Porém, ele se candidatou de novo. E aí, preciso lembrá-lo que cargo político não é de carreira, nem profissão. Meu voto não será dele novamente. 4 anos são suficientes para mudar os rumos de uma cidade, com novas leis e atualizações das leis defasadas, com transparência, combate à corrupção e valorização dos profissionais das áreas fundamentais para o desenvolvimento e a inclusão social.

Já que o congresso não vai colocar a reforma política de iniciativa popular para andar, vamos começar mudando as pessoas que estão nos representando, por mais que sejam honestas (o que é uma obrigação), para que outras pessoas possam contribuir diretamente, sem as velhas práticas.

Não reeleja políticos.

A incoerência dos armamentistas

"Eu tenho o direito de sacar minha 380 e atirar para me defender quando um marginal tentar me assaltar.

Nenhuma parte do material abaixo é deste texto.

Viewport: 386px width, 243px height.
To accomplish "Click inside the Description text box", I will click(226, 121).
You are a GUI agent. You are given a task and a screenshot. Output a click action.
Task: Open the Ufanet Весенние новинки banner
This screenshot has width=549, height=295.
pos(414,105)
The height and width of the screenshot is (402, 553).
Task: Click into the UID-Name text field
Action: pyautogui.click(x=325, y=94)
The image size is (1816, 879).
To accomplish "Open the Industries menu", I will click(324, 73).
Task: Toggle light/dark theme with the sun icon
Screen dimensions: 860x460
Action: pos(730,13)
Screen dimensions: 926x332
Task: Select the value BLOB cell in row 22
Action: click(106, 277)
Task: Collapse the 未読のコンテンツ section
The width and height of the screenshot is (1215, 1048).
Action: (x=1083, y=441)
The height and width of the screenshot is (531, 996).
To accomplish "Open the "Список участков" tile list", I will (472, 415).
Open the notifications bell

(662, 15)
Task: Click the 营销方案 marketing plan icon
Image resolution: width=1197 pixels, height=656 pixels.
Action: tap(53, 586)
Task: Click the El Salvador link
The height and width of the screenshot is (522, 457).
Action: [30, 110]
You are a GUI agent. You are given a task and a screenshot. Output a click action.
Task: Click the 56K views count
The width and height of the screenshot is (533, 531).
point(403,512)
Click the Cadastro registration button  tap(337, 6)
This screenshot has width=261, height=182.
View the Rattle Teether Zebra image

Isso se chama legítima defesa." Dizem os defensores da revogação do estatuto do desarmamento.

Será legítima defesa atirar num político condenado por corrupção, ou só vale se defender do negro da periferia que não teve formação, e muitas vezes nem escolha, e que vai levar o celular de R$1.000,00?

"Excluído, iludido, quem nasce na favela é visto como bandido. Rouba muito, magnata: não vai para a cadeia e usa terno e gravata." - MV Bill

"Quando for roubar dinheiro público, vê se não esqueça que na sua conta tem a honra de um homem, envergonhado ao ver sua família passando fome." - MV Bill.

Existem várias formas de ver o mundo e opiniões são válidas, obviamente. Só que algumas convicções são contra os poderosos e outras, contra o povo.

Além disso, pesquisa do Instituto Sou da Paz aponta que 40% dos assaltos, em São Paulo, são cometidos com armas de brinquedo. É por isso que o estatuto do desarmamento foi um grande avanço: no mínimo 40% das pessoas que cometem assaltos não têm acesso a armas de fogo, sem falar nas que não assaltam porque não conseguem armas.

E aí, cidadão de bem, você prefere ser assaltado com arma verdadeira, ou de brinquedo? Tá vendo porquê o debate vai além da legalização do porte e da posse de armas? É preciso ensinar às pessoas que não precisam assaltar, é preciso mostrar as vias alternativas ao tráfico, é preciso fazer políticas públicas, e não dar armas a todo mundo "para se defender".